Laura Weber-Davis: My older kid falls on the complete opposite side of the pizza spectrum. She can’t stand sauce. And prefers a big, floppy New York-style slice.

Laura Weber-Davis: And what do I sometimes get a little bit upset about that you do that with all of your pieces of pizza?

J: Take all the sauce off.

Laura Weber-Davis: And what do you do with the sauce?

J: Rub it everywhere.

Laura Weber-Davis: You scrape it all over your plate?

J: Yes.

Laura Weber-Davis: I get it. I have strong opinions about pizza, too. Like don’t wipe your pizza sauce off. And you should squirt some ranch on your plate for dipping, absolutely. It makes sense that we have strong opinions about pizza because we eat so much of it.

You may not be surprised that some estimates have about half of us eating pizza at least once a week in the U.S. But here are some numbers that may surprise you. Like in the U.S. alone, the pizza industry is worth 46 billion dollars. Most of that pizza money comes from pizza chains. And maybe you have a Hungry Howie’s and a Jet’s in your area. But I can say with near certainty that you are within driving distance of a Dominos and a Little Caesars. And all four of those chains were started right here in Michigan.

April Baer: So where did American pizza begin? As with all food trends, it’s kind of hard to pinpoint exactly one incident in one kitchen of one restaurant. We can tell you a little bit about before it got here. Depending on how you define it, some people date pizza back thousands of years.

Laura Weber-Davis: I love leftover pizza. I don’t really care how old it is.

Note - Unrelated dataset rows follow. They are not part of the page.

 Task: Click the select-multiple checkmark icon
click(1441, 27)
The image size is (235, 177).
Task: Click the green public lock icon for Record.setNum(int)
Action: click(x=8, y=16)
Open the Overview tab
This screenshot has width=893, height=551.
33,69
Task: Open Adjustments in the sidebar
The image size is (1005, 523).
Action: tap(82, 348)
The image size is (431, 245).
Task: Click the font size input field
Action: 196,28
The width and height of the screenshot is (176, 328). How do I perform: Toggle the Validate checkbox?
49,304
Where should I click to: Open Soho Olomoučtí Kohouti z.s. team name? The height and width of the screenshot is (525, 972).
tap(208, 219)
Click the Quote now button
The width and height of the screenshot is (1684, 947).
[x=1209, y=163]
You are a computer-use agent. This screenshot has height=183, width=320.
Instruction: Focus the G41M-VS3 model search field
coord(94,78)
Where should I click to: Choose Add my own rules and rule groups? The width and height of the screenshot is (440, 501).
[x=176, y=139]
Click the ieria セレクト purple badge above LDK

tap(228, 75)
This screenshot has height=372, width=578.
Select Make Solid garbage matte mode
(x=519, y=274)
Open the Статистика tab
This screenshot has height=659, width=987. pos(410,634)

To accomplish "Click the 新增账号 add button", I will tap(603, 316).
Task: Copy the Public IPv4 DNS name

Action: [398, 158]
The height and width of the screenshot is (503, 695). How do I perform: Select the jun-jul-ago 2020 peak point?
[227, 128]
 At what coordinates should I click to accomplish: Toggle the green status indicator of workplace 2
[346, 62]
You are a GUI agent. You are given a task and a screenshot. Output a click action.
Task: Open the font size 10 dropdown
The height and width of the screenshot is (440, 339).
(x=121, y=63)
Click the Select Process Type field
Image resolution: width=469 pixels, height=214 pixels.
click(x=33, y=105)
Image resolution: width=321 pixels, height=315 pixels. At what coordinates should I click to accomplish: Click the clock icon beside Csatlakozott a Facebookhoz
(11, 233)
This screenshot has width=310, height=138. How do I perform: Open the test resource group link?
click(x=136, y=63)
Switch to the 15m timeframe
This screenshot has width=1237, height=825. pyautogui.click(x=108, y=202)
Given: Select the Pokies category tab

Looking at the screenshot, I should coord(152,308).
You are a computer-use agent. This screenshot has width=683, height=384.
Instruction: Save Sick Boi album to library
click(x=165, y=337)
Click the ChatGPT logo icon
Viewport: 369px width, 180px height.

April Baer: That is really old. But for this story, we’re taking you to Italy. Naples to be exact.  

Carol Helstosky: What we now know or what is called pizza, meaning a baked yeasted bread with the toppings baked into it ... dates back to about the 1700s and 1800s in Naples, Italy.

My name is Carol Helstosky. I'm a professor of history at the University of Denver and the author of “Pizza: A Global History.”

Laura Weber-Davis: How do you like your pizza?

Carol Helstosky: My favorite is really just a classic … just a plain cheese pizza with mushrooms on it. Like, to me, that's — that’s happiness.

April Baer: When Carol says that pizza dates back to the 17- and 18- hundreds, what she means is this is the time when people, mostly travelers, first started writing about pizza.

Carol Helstosky: That is based on not the eating record, because I don't have a time machine to go back and see what people were exactly eating, but that's based on the textual record.

Laura Weber-Davis: And that textual record describes pizza like this…

Carol Helstosky: A flatbread topped with … usually bits and pieces of fish or herbs that people would forage … so it was known as a kind of a fast food. … I like to also refer to pizza as a creative process in the sense that, you know, people were rummaging around and trying out different toppings and using what they had on hand.

April Baer: So picture it: seaside Italian ports with the tangy scent of salt water drifting through the air combined with sweet margerum, and basil. But the people writing about pizza were not so enticed by the sights and smells.

Carol Helstosky: They were disgusted by it. … If there was a storefront pizzeria people who observed them said, you know, sort of these – how do I want to put it? Unsavory characters would be sitting around outside eating pizza.

Laura Weber-Davis: Yes! Unsavory pizza eaters… my kind of people! But who are they?

 

Carol Helstosky: Mostly the residents of Naples. The workers. There were an awful lot of sailors in Naples because it's a port city. There were also soldiers stationed in the city and the working poor. … I called it street food. And I literally mean that in that there would be mobile venders … and they would sell them, I guess by the slice or by the piece depending on what the buyer could afford.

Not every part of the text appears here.